Field method for sizing destratification systems (3)

Answer 27

Two types: 1. Use at least 1 SCFM air per 1,000,000 cubic feet of lake volume 2. Use at least 20 SCFM air per 1,000,000 square feet of lake surface area Because lake morphometry, weather, and wind can affect this, may want to take both and average the value

Question 28

What does SCFM stand for? (4)

Answer 28

Cubic feet per minute = CFM = is for feet per minute at actual conditions “Standard” cubic foot of air per minute = feet per minute of air at standard conditions Standard is always the same, so it’s considered a mass flow rate Air density at standard conditions = 0.0752lb/ft3

Question 29

Why do we state air flow in SCFM units?

• _What the task requires_: The Q&A passage on sizing destratification systems names several factors that can affect the sizing. List them all.

• _Supplied entries_:
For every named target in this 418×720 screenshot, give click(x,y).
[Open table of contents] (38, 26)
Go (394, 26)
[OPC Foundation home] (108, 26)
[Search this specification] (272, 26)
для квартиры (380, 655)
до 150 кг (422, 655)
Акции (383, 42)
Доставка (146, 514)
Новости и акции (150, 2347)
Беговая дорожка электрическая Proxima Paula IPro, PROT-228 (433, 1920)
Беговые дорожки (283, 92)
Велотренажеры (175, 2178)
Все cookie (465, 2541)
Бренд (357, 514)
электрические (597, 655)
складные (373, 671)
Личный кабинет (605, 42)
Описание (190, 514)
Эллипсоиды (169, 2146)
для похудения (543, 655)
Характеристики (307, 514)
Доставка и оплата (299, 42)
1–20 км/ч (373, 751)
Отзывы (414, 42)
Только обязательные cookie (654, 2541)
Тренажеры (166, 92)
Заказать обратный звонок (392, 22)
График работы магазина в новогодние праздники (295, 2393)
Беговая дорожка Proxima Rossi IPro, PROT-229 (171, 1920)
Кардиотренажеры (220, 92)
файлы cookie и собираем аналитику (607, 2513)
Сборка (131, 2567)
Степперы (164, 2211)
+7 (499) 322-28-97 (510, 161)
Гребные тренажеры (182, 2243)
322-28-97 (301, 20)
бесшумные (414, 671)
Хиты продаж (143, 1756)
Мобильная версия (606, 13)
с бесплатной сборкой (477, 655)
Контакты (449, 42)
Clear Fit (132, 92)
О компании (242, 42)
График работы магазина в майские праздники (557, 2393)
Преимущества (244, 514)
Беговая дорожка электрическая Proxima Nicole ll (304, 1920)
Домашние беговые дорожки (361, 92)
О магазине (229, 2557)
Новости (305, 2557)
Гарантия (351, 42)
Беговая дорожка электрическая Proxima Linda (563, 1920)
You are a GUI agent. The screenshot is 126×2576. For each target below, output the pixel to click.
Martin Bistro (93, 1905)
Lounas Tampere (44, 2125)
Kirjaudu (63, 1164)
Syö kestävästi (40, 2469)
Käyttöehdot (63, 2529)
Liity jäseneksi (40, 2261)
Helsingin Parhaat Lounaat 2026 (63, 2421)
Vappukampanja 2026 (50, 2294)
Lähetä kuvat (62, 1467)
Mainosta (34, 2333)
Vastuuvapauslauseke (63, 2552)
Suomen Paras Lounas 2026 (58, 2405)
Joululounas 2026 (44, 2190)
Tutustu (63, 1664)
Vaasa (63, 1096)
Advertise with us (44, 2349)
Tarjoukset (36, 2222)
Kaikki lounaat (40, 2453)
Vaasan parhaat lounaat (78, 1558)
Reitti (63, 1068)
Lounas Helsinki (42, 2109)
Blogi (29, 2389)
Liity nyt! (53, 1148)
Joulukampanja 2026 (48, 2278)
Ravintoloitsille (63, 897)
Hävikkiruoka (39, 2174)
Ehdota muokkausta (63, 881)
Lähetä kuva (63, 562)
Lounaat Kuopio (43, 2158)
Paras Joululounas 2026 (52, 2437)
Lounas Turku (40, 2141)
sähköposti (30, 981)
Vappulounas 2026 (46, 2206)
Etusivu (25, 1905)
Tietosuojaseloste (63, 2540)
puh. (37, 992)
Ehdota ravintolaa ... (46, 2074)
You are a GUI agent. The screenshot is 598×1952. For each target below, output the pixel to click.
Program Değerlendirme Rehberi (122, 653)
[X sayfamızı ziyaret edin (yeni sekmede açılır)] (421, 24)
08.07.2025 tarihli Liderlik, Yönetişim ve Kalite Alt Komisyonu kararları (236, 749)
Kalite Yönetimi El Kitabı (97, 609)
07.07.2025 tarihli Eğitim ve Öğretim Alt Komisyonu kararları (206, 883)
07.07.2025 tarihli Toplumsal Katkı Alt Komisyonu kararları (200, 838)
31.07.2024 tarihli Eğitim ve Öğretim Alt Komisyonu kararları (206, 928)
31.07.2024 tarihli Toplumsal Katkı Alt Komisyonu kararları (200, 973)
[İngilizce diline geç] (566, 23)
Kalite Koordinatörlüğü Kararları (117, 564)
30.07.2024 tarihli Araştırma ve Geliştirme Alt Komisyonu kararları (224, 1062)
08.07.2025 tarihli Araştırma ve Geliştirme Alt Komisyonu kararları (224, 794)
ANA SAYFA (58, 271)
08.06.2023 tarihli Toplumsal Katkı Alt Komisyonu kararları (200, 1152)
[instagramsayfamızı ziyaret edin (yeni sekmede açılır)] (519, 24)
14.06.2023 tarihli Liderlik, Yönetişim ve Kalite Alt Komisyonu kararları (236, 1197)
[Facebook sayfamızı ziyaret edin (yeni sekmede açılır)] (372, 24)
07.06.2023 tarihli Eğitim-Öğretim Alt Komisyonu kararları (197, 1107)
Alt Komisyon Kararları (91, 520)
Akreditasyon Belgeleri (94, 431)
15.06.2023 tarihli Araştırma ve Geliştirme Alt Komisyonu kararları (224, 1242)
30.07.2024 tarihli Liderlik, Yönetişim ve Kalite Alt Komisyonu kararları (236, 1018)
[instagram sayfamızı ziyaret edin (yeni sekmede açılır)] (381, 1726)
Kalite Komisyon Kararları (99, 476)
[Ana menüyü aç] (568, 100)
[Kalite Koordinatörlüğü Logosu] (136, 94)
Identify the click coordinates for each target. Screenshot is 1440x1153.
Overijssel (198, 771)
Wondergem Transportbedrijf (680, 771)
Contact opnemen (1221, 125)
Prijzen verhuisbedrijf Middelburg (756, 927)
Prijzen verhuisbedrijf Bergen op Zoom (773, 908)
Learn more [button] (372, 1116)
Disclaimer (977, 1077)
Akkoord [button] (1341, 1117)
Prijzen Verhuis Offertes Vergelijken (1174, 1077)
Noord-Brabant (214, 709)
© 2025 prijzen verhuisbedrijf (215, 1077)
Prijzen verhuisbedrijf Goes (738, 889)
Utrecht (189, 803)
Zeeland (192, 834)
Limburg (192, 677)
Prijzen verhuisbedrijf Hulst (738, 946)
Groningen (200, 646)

• _Exercise answer_: Lake morphometry, weather, wind